EXERCISE PROMPT =>
Beginning with the first line, transcribe the entries below exactly through the line containing "Task: Choose Website conversions as objective", inclusive.

WORKING DATA =>
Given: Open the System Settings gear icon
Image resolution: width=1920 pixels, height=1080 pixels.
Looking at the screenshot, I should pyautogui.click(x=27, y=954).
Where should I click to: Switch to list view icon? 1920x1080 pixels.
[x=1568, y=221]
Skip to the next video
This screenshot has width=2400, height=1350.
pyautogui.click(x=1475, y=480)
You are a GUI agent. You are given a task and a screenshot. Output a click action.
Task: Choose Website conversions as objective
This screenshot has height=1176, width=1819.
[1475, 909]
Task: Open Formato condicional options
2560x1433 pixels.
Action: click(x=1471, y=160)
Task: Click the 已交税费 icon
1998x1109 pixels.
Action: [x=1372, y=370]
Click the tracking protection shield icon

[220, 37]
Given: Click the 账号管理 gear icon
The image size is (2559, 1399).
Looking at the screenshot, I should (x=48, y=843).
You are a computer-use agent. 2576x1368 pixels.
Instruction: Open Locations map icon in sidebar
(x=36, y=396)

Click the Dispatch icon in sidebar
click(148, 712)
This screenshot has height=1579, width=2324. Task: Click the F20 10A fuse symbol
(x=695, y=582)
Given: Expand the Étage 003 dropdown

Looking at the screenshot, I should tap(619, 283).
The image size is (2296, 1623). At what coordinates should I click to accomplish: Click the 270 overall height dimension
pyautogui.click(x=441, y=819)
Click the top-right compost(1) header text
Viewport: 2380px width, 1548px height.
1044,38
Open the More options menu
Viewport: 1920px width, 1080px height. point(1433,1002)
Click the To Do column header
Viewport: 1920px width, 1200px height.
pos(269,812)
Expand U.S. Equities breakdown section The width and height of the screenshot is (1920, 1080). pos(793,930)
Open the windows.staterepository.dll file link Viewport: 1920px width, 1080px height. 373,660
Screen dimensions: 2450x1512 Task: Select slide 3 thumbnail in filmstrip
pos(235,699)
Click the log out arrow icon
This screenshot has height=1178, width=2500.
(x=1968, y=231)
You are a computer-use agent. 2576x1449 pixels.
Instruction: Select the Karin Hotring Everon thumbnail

ANSWER SPACE =>
Given: Open the System Settings gear icon
Image resolution: width=1920 pixels, height=1080 pixels.
Looking at the screenshot, I should pyautogui.click(x=27, y=954).
Where should I click to: Switch to list view icon? 1920x1080 pixels.
[x=1568, y=221]
Skip to the next video
This screenshot has width=2400, height=1350.
pyautogui.click(x=1475, y=480)
You are a GUI agent. You are given a task and a screenshot. Output a click action.
Task: Choose Website conversions as objective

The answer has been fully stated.